The same technology that is used to produce these videos can be used to change it. Because after all, technology is value-neutral. It depends on how it is used. As multiple incidents have shown, videos created by and of rapists and bullies can be used against them. It can serve as discussion of what is feared -- and how to deal with it. Before cameras many people simply stood by when something ugly happened. Today they record it. What hasn't changed it that few people actively step in, call for help, ask others directly to intervene with them.

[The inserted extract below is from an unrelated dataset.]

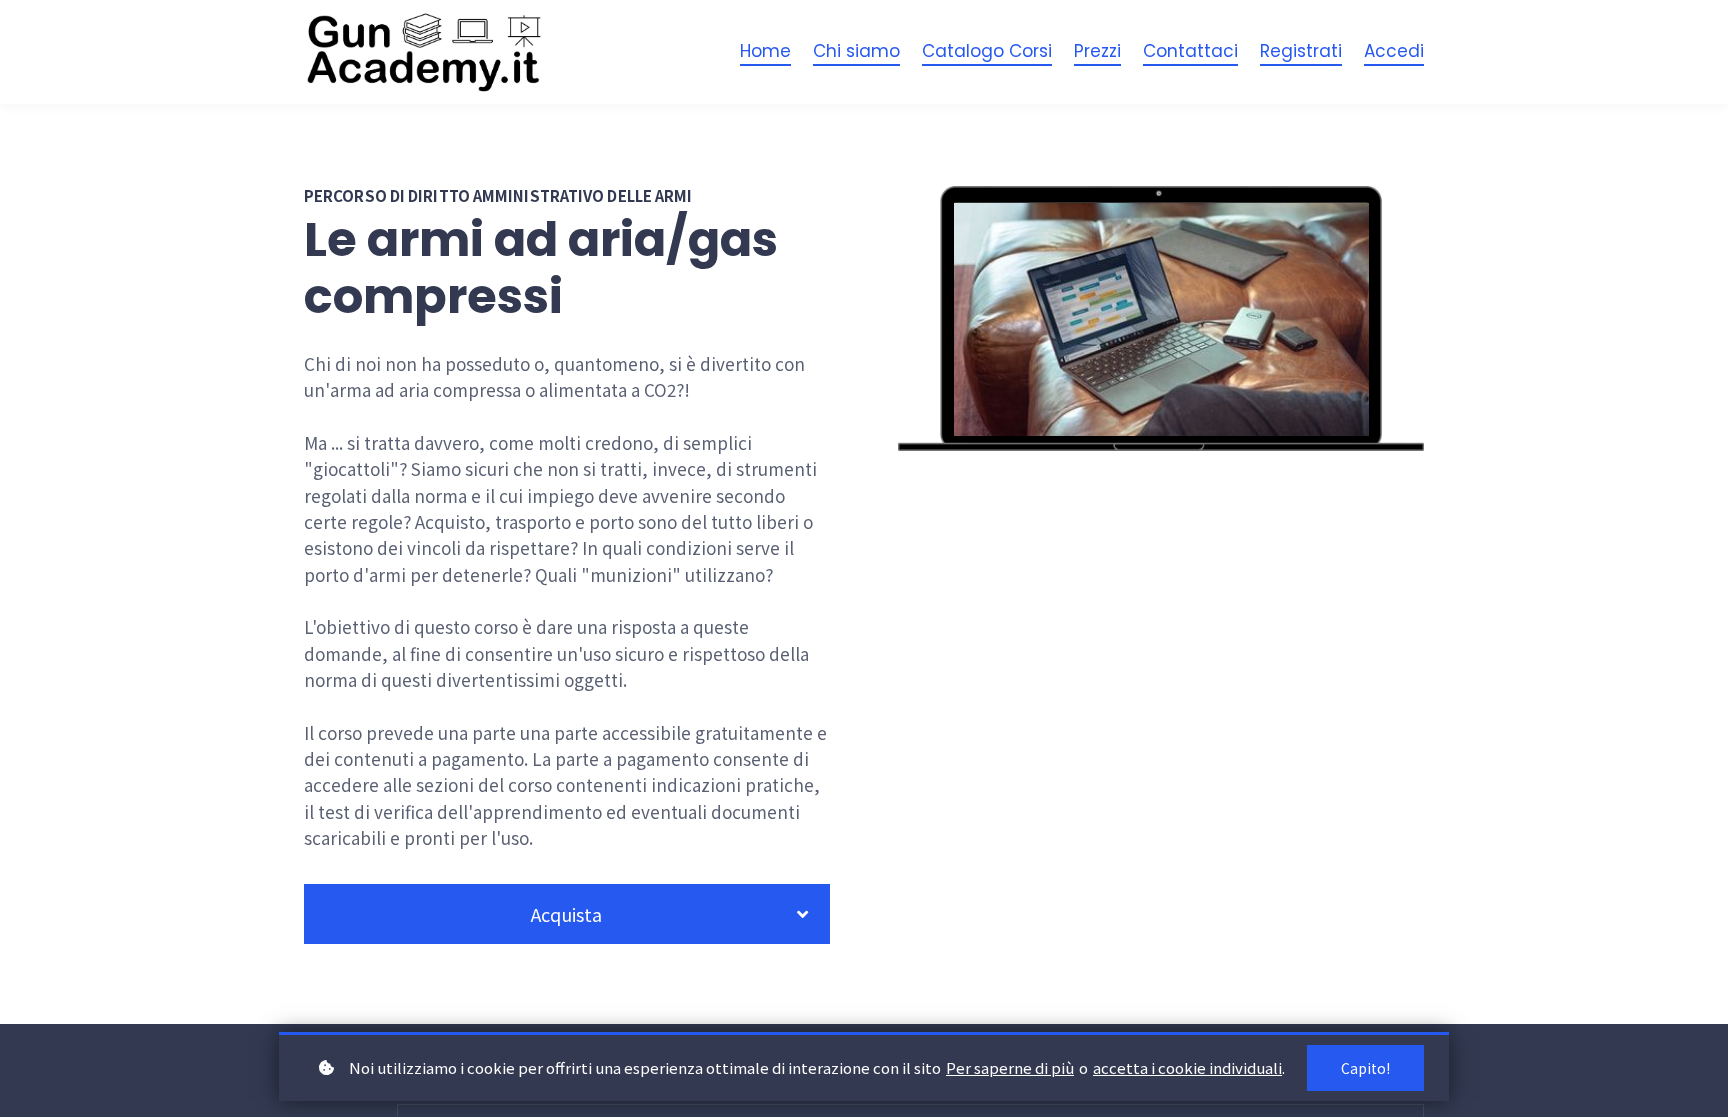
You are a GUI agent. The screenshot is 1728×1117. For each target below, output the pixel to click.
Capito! (1365, 1068)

The bystander effect is still alive and well, and what's worse, people hide behind the camera. There intervention is needed. Make it clear that people at fault are also the ones who do nothing (or record something), that it is not being a "spoil-sport" if you intervene. That, yes, it is difficult, but its better than being an accomplice. And that yes, it might make you a target too (which is -- I think -- one of the main reasons people do not intervene when mobbing, or worse, happens). So ask others to intervene with you, or step in and trust that the spell of the bystander effect is broken once *one* person is brave enough to step in.

This should be the focus, not banning camera-phones. Because worst case, you can even use them to anonymously call 911. It's a telephone after all.